About 30 years, from the early 60s into early 90s, downtown Haifa was the vibrant center of the city. Back then, the Architecture school of the Technion, Israel Institute of Technology was located in downtown and responsible for the annual Jewish Carnival (“Purim” פורים in Hebrew, the Jewish version of Halloween). The  event was known as Archi-Parchi-Tura, and every year the architecture students of the Technion participated in special classes and workshops where they’d build art installations over cars and floats in celebration of the holiday event.

On the day of the Carnival, thousands of people would our to celebrate and watch these decorated cars drive across the streets of downtown. The Carnival was well known across the country, and became the biggest event in Israel during the holiday. However, by the early 90s, downtown Haifa had become neglected and dangerous. The architecture school eventually was moved to a suburban area of the city, and with this move, brought the end of Archi-Parchi-Tura.

 

The carnival in the 60’s. Photos used with permission: Professor Shamay Asif

When I was in my second year in landscape architecture school in 2011, a new wind of activism began blowing around the world, including across Israel. There were many new activist movements, including urbanism movements that arose from the big cities within Israel. It was during this atmosphere of activism that my roommate and studio member came up with the idea of reviving Archi-Parchi-Tura in the very same streets it used to happen twenty years ago.

I have to admit I wasn’t very optimistic about this plan. I was sure that no one would permit us do it, that funds would be impossible to organize, and the chances of the celebration being allowed to happen again in downtown unlikely. Surprisingly the city was very receptive, alongside some professors from the Technicon who still remembered the annual event from their own days as students.

During the work in the studio. Photos used with permission: Adi Baum-Tamir

After about a month into this project our numbers had grown already to a group of 20 people managing more than 150 volunteers from the architecture and landscape architecture schools. By then, many other groups of artist and other design schools studios decided to join us. We were divided into groups of about 20 students, and every group was responsible for one truck to decorate. The concept was to create designs representing the city of Haifa and architecture. My group took a humorous angle of a monumental granary and the masses of birds that can be seen flying around it daily (shown above).

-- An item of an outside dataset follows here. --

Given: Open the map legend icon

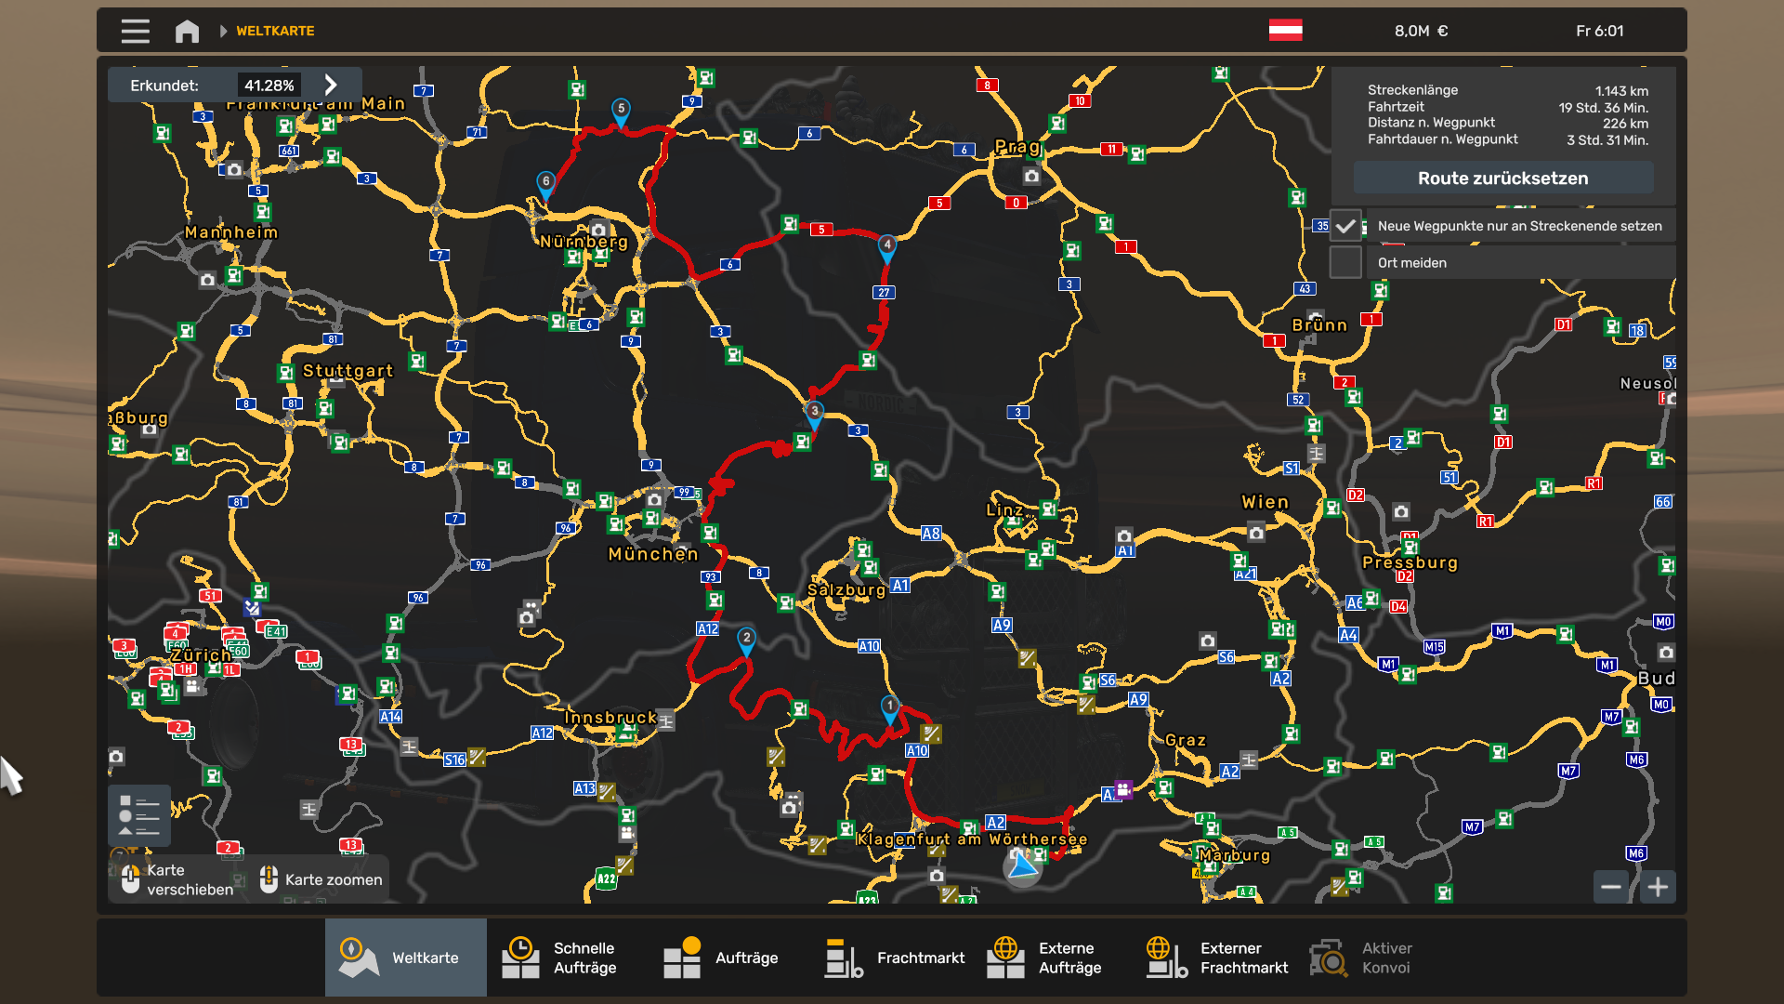Looking at the screenshot, I should pyautogui.click(x=139, y=815).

The Carnival, downtown Haifa. Photos used with permission: Ira Khalistonov

In the end, the event turned out to be a great success. Many people came to witness and participate in the celebration with us, coming from all over the country. Former students came back with their children and grandchildren. The art installation wasn’t very professional or too impressive, but the atmosphere definitely honored the history of downtown. It was amazing to witness this idea turn into a reality in only a few month. Reviving Archi-Parchi-Tura turned into an unforgettable experience for all of us – one marked by the impressive teamwork of all those who came together to make it happen. We revived a historic event for downtown Haifa, a celebration which continues annually today.